First Street Foundation has added dollar estimates of flood damage for individual residential homes to its flood risk assessment tool Flood Factor. The new feature provides homeowners with flood damage cost estimates based on depth of flooding, demonstrate how these costs will change from today to 30 years from now due to a changing climate, and offer a cumulative projection of flood damage costs over the typical life of home ownership, or a 30-year mortgage.
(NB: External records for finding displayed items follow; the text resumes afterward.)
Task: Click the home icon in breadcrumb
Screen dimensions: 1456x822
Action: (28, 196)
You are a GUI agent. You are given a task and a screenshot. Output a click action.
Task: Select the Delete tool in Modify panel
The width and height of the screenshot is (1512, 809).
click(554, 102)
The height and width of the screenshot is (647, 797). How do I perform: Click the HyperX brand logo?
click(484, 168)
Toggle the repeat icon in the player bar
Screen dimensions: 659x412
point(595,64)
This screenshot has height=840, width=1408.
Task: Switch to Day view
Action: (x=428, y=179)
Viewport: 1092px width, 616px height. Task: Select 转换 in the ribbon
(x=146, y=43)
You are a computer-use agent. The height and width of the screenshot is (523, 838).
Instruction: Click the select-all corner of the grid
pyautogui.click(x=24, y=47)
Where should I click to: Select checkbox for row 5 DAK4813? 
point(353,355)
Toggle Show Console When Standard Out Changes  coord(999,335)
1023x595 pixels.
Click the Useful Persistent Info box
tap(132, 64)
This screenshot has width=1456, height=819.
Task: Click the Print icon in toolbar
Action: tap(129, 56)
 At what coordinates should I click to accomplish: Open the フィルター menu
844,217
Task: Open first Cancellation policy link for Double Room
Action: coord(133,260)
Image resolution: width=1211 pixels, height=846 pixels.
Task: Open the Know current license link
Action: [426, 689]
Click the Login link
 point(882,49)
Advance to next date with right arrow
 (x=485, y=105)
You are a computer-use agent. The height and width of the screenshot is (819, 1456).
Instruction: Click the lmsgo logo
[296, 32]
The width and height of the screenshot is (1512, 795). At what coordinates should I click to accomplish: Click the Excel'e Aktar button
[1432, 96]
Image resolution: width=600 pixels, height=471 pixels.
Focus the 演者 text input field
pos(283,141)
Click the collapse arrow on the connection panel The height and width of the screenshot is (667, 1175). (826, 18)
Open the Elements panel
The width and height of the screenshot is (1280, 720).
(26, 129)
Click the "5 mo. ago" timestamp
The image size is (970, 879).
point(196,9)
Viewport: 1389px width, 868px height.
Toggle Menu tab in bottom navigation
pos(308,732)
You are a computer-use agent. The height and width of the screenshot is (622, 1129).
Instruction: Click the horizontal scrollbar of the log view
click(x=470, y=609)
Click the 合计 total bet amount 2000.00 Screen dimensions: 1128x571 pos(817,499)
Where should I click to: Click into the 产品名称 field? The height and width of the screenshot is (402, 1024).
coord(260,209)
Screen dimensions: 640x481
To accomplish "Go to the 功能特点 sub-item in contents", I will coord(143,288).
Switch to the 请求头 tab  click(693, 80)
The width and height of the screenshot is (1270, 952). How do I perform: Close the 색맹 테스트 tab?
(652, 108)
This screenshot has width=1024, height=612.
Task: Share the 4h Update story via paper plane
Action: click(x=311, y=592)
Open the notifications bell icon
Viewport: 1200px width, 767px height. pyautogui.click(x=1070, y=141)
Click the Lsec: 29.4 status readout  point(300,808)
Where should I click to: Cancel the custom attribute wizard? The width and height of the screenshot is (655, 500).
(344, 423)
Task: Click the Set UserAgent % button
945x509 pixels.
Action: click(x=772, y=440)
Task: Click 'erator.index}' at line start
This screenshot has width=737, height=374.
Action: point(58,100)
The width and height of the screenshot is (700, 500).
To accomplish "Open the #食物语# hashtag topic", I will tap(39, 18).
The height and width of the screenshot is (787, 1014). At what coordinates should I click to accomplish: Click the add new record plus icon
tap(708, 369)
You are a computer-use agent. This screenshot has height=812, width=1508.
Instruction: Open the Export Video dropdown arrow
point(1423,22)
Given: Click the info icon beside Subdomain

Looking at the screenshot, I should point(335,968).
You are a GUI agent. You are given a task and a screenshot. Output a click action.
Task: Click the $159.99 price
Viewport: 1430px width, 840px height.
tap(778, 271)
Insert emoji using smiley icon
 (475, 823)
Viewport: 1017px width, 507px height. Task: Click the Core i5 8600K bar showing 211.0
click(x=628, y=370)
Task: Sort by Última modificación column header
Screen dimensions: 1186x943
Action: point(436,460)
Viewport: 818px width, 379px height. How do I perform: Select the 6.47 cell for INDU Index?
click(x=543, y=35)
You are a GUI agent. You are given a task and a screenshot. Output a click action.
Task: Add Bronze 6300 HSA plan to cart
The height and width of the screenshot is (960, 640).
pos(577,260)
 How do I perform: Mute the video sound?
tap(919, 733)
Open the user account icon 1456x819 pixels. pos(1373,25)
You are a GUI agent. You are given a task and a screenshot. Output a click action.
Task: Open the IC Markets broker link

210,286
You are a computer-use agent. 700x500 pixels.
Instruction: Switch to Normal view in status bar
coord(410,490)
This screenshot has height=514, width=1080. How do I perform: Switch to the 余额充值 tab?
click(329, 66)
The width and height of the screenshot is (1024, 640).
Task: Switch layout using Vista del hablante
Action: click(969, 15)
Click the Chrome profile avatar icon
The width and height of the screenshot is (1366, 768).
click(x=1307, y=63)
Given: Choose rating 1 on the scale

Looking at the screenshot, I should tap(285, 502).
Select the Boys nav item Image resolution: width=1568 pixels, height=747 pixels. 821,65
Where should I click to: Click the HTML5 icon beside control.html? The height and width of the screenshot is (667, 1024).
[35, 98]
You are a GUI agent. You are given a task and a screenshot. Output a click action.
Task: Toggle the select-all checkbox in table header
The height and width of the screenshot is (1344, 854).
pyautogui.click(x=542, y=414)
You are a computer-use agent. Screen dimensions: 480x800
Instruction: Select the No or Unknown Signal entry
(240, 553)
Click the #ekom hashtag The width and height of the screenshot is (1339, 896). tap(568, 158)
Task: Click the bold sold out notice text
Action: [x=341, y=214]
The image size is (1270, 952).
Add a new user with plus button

In earlier research, First Street Foundation found that government-produced maps showing 8.7 million homes and properties at significant flood risk may have underestimated the amount of real estate at risk by 67%. Or, in other words, an additional 6 million properties face a significant risk of flood. The nonprofit is making accurate climate change-adjusted flood scores available for every property in the U.S. today.

NFIP Unchanged

The NFIP’s current rating structure has not fundamentally changed since the 1970s. It evaluates structures using their flood zone on a Flood Insurance Rate Map (FIRM), occupancy type, and the elevation of the structure. FEMA’s nationwide rating system combines flood zones across many geographic areas, and calculates expected losses for groups of structures that are similar in flood risk and key structural aspects, assigning the same rate to all policies in a group.

Under Risk Rating 2.0, according to FEMA, flood zones will no longer be used in calculating the premium. Instead, the premium will be calculated based on the specific features of an individual property, including structural variables such as the foundation type of the structure, the height of the lowest floor of the structure relative to base flood elevation, and the replacement cost value of the structure.

Risk Rating 2.0 will also incorporate a broader range of flood frequencies and sources than the current system, as well as geographical variables such as the distance to water, the type and size of nearest bodies of water, and the elevation of the property relative to the flooding source.

Given the threat of sea-level rise, NFIP policymakers should rethink policies that encourage development in flood-prone regions, according to the Washington, D.C. think tank R Street.

R Street has proposed that the NFIP cease writing coverage for new construction in 100-year floodplains and that NFIP rates for any new construction should be adjusted to reflect future changes in assessments of flood risk. The study, Do No Harm: Managing Retreat By Ending New Subsidies, says that climate change will exacerbate the financial problem, as sea-level rise turns what once were 1-in-100-year floods into 1-in-10-year or even annual floods.